Merklich empfindlicher und mit Unmut/Abwehr reagiere ich auf alles, was meinen inneren Frieden stört. Lärm. Hektik. Druck. Stress. Nicht zuletzt - Aggressivität, in welcher Form auch immer. Respektlosigkeit. Gegen all das versuche ich mich heute konsequent abzugrenzen. Im Privaten mit all den Wohlfühlmenschen um mich gelingt das leicht; im Job ist es mehr denn je eine Herausforderung.

Auch bilde ich mir ein (das formuliere ich bewusst vorsichtig), mich besser zu kennen. Vor allem die eigenen Verhaltensmuster, sprich: was ich warum auf genau diese Weise tue oder eben nicht. Und bin eher geneigt, mich zu korrigieren. Im besten Falle.

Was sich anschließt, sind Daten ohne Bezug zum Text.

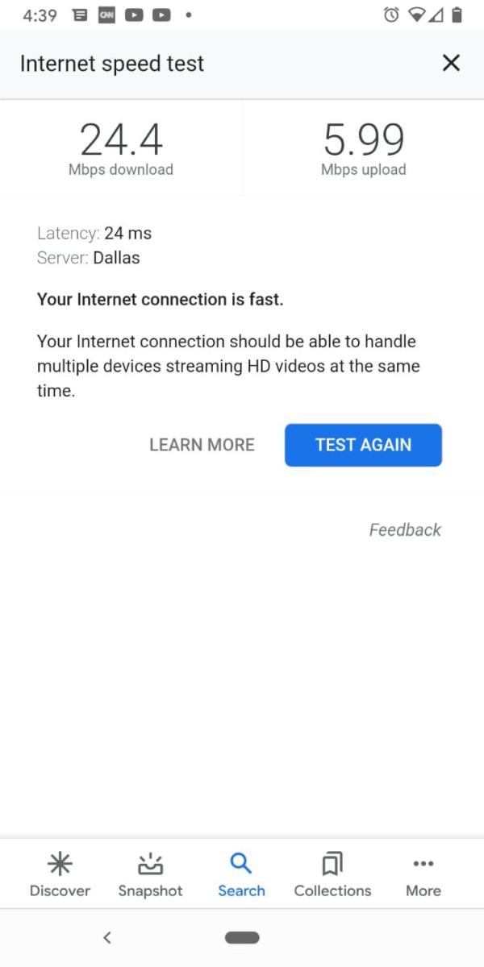Image resolution: width=484 pixels, height=967 pixels.
Task: Tap the Android back arrow
Action: (x=106, y=937)
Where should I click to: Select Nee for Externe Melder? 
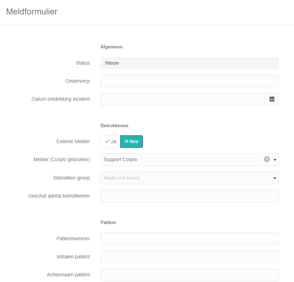[x=132, y=142]
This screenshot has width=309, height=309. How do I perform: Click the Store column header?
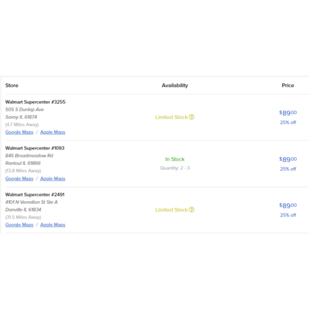12,85
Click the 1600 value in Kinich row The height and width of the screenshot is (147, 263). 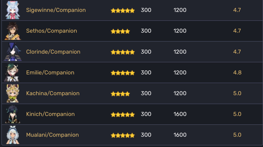click(180, 114)
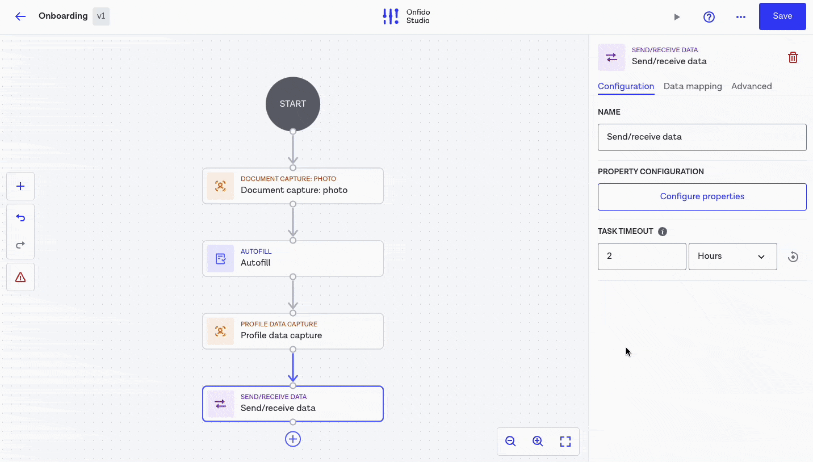Screen dimensions: 813x462
Task: Click the back arrow next to Onboarding
Action: tap(20, 16)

Eigentlich alles Gründe, sich über's Älterwerden zu freuen, es wirklich zu begrüßen, weil mit Wachstum verbunden und einem konsequenteren Einstehen für die, die ich bin. 

Ok – ehrlicherweise gesagt werden muss auch: Die absolute schwebende Leichtigkeit und vollkommene Unbekümmertheit sind futsch. Das macht wohl der Bodensatz an Niederlagen, vergeblich geführten Kämpfen und Enttäuschungen, der sich irgendwo innendrin niedergeschlagen hat. Schade, aber nicht zu ändern. Das Gute daran könnte sein, dass man genau deshalb überlegtere Entscheidungen zu treffen imstande ist.

Tja. So ist das also. Ich meine: für mich. Älterwerden mag nichts für Feiglinge sein, aber es verleiht stärkere Gelassenheit/Souveränität und hat eine Menge Erkenntnisse im Gepäck. Und ist jedenfalls kein Grund, sich davor zu fürchten. 


PS. Eine Bekannte hat mich neulich nach meinem „Geheimrezept“ für’s „Jung bleiben“ gefragt. Hm. 1st: gute Gene, nehme ich an. Plus Ernährung. Kaum Fleisch, wenig Süßes, viel Obst, viel Wasser. Wenn ich daraus auch keinen Kult mache. Sport. Lebensfreude. Essentiell: Ruhephasen und ausreichender Schlaf, der seinen Namen auch verdient. Von jeglichem Fanatismus aber bin ich weit entfernt und rate auch davon ab. Selbst bei diszipliniertester Lebensführung nach allen Regeln der Beauty-Magazine dürften sich Körper und Gesicht oberhalb einer gewissen Altersgrenze nicht mehr in ihr früheres Abbild zurückverwandeln lassen. Das zu wollen, macht nur irre unzufrieden. Ebenso wie Vergleiche mit scheinbar perfekten – allzuoft per PhotoShop nachbearbeiteten – Vertreterinnen unseres Geschlechts auf Instagram & Co. Verbissenheit und Perfektionswahn führen ziemlich sicher in die Frustration, meine ich. Und lasse hier noch Meryl Streep zu Wort kommen, die sagt: 

„Verschwende nicht so viel Zeit damit, dich um dein Gewicht zu sorgen. Es gibt keine abstumpfendere, langweiligere, dümmere, selbstzerstörerische Ablenkung vom Spaß des Lebens.“ 

Gleiches dürfte generell für's Jungbleiben auf Teufel komm raus zutreffen.